OBJECTIVE: Can you rewrite the conference report starting at "Diana Laurillard keynote" and ending at "driven and sentient.", with "audience" changed to "crowd"?

Quo Vadis Mobile?

Diana Laurillard keynote presentationMark Prensky made a surprise appearance at an “academic” conference in Telford at the 7th World MLearning conference from the 8-11th October and persuaded the 220+ audience that a “non-academic” approach to the issue resonated better with teachers and learners and made no apologies for his “simple and in your face” approach
http://www.mlearn2008.org/
He posed two main questions;
Where is mobile technology going?
Where is education going?
in a complex,uncertain,diverse and unequal future with change increasing in speed and magnitude!

In the long term he envisioned technology to be:
nano-scale,implanted,multi-sensory,thought and personality driven and sentient.

He suggested there was no place for “herding and telling” in education and that the role of technology is to support “new paradigms in learning and teaching”

This point resonated with leading academic Professor Diana Laurillard in her keynote presentation to open the conference.

RECORDED DATA:
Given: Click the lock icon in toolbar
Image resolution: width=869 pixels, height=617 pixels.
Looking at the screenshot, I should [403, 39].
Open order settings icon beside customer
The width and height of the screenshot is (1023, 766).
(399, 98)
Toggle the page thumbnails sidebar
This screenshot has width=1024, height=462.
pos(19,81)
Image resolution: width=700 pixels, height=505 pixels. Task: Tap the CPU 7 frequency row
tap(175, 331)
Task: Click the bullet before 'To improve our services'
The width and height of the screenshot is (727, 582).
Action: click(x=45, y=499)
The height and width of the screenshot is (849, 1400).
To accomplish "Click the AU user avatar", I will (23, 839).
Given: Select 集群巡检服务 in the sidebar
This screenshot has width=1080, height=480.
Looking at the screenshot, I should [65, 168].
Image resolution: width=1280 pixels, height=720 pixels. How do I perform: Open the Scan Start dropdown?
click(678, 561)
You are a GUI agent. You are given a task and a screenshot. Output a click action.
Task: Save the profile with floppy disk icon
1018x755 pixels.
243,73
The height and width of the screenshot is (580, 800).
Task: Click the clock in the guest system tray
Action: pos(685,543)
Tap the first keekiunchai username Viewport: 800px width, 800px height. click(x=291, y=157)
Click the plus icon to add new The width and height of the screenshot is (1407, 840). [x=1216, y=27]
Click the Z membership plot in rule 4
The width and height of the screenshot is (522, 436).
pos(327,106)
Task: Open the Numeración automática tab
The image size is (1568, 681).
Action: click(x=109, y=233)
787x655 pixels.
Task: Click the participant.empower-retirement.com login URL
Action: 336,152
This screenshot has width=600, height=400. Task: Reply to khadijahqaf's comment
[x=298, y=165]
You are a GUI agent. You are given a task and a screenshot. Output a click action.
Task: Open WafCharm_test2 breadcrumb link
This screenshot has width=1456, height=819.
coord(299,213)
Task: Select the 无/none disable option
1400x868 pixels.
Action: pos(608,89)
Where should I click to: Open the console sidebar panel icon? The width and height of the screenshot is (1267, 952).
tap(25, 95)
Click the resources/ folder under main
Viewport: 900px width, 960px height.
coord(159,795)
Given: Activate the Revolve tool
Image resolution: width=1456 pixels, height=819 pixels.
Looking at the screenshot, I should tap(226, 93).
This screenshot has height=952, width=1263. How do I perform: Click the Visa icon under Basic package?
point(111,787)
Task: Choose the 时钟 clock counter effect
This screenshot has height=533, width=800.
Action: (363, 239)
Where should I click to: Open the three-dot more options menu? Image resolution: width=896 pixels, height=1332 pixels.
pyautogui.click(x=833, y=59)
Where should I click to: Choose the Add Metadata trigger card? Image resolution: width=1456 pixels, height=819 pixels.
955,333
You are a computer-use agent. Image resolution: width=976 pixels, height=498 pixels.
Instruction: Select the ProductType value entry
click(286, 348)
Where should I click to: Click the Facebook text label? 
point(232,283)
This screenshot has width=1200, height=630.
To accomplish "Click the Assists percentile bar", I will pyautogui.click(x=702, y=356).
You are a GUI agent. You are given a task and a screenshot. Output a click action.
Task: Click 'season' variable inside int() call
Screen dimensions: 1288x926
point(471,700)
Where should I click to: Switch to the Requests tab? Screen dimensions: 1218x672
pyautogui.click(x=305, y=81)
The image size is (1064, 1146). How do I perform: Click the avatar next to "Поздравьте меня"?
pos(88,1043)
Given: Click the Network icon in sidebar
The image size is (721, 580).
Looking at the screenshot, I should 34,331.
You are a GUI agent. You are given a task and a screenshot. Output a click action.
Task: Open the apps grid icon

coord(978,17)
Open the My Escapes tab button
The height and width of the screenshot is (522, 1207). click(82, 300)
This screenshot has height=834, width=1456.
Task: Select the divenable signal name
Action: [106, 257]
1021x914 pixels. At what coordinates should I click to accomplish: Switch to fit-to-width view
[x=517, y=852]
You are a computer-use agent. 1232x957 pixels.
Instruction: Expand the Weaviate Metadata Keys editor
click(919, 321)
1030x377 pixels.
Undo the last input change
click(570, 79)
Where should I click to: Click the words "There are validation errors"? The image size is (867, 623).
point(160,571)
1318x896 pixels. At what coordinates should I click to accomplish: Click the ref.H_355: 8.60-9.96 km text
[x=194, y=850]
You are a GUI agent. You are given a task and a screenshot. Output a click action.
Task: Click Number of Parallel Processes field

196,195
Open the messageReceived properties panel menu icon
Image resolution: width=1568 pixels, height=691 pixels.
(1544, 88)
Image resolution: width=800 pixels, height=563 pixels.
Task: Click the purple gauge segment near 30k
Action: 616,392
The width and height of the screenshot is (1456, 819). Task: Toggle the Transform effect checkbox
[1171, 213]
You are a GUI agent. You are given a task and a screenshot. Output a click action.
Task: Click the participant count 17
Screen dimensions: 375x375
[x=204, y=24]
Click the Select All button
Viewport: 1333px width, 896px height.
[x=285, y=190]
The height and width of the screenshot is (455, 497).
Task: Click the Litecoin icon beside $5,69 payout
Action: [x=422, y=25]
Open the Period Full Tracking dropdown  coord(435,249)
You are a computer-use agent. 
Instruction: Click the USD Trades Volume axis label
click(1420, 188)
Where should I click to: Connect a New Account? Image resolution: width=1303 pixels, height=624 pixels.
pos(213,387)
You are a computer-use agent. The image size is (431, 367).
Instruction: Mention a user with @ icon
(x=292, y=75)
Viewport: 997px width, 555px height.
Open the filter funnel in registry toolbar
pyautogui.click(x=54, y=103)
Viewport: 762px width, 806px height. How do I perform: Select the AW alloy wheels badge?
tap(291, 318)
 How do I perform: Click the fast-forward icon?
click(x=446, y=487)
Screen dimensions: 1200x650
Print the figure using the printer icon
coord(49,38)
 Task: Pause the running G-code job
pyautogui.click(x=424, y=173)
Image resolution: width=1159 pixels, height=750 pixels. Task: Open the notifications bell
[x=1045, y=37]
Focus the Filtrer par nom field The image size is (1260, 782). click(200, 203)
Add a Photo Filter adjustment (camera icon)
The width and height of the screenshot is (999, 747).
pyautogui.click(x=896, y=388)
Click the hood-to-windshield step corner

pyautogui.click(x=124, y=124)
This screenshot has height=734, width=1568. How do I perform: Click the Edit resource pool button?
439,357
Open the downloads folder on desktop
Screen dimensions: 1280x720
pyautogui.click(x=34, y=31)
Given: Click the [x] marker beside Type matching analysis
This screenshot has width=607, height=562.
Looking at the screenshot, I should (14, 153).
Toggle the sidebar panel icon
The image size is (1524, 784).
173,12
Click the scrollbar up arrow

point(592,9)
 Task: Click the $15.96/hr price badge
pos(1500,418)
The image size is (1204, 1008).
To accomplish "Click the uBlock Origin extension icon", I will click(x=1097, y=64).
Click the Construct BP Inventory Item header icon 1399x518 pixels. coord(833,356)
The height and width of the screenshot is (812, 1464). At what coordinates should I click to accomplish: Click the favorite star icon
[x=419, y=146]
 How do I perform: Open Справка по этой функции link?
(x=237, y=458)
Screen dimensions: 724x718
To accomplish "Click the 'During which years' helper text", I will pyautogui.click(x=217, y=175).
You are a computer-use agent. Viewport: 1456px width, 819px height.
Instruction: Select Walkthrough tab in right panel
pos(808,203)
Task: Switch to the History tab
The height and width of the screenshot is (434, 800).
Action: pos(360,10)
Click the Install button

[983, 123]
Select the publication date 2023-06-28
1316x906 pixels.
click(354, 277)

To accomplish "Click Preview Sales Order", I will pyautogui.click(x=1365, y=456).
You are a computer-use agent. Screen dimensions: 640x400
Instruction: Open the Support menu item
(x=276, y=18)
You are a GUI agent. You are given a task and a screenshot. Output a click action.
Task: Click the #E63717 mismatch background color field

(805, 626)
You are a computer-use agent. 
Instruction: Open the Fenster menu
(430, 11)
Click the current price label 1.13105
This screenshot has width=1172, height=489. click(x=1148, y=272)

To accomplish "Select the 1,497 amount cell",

ANSWER TO THE EXERCISE:
Diana Laurillard keynote presentationMark Prensky made a surprise appearance at an “academic” conference in Telford at the 7th World MLearning conference from the 8-11th October and persuaded the 220+ crowd that a “non-academic” approach to the issue resonated better with teachers and learners and made no apologies for his “simple and in your face” approach
http://www.mlearn2008.org/
He posed two main questions;
Where is mobile technology going?
Where is education going?
in a complex,uncertain,diverse and unequal future with change increasing in speed and magnitude!

In the long term he envisioned technology to be:
nano-scale,implanted,multi-sensory,thought and personality driven and sentient.